Nous avons déjà entendu une menace de notre part : si la Turquie poursuit l'accord sur les céréales, la Russie sera contrainte de détruire les infrastructures portuaires d'Odessa et de Nikolaev. La Turquie n'aura aucune raison formelle de fermer les détroits aux navires russes, comme dans le cas d'une attaque directe contre la flotte turque.

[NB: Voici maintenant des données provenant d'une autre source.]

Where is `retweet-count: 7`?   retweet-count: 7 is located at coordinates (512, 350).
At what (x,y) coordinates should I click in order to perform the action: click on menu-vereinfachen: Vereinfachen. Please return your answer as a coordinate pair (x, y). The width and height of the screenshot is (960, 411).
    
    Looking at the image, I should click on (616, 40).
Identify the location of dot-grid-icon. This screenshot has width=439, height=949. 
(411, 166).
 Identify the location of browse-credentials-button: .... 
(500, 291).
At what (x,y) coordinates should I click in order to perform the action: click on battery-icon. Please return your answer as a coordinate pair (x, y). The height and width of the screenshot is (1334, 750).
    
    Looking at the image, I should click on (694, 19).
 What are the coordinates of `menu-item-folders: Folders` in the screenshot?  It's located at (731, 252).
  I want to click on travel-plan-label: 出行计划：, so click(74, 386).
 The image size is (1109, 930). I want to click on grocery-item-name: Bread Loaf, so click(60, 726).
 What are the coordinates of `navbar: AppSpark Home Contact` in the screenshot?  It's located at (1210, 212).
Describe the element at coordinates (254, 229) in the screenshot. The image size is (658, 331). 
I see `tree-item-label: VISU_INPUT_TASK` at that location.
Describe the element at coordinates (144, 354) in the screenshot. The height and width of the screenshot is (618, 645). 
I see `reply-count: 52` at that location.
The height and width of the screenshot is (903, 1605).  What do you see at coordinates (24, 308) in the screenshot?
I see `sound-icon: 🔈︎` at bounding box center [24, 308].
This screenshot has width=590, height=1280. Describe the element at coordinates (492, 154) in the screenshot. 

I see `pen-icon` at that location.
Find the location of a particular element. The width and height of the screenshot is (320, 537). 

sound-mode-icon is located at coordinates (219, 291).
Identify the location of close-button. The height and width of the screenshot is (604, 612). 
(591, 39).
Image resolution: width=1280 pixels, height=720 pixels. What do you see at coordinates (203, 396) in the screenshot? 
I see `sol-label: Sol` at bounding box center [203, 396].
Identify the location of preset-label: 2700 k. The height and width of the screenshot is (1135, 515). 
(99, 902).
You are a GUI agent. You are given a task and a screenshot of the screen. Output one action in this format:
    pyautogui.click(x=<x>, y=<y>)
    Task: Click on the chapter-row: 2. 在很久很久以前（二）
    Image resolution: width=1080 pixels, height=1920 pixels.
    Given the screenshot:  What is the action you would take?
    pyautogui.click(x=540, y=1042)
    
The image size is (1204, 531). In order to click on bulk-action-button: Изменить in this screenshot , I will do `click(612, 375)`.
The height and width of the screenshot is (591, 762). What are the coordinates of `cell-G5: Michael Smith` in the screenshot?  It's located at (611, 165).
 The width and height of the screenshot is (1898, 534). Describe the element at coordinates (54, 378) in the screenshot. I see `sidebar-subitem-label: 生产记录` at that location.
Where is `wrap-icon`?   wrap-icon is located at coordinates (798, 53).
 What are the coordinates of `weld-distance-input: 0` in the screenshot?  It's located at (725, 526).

Ensuite, la Russie peut faire comprendre aux Turcs qu'il est trop tôt pour considérer la mer Noire comme un lac turc. Tout d'abord, elle devrait adopter une position négative ferme sur la possibilité d'un nouvel accord sur les céréales. Deuxièmement, porter un coup sérieux aux organisations terroristes que le gouvernement turc soutient en Syrie, compliquant ainsi la position de la Turquie. Troisièmement, essayer de renforcer notre position dans le Caucase en reprenant une coopération étroite avec l'Arménie et l'Iran et en refusant de retirer les troupes russes du Karabakh. Enfin, la Russie peut modifier les conditions d'approvisionnement en gaz de la Turquie, ce qui affecterait durement l'économie turque durement touchée, et en même temps restreindre (ou interdire) aux touristes russes de se rendre dans les stations balnéaires turques sous n'importe quel prétexte plausible.

L'avenir proche montrera si l'élite politique russe sera capable de résister à la pression chinoise et aux jeux turcs, ou si, ayant capitulé, elle fera à nouveau preuve de « bonne volonté », traditionnellement inconsciente de l'état d'humiliation croissant de sa nation et du mécontentement à l'égard de la manière dont l’OMS (opération militaire spéciale) est menée.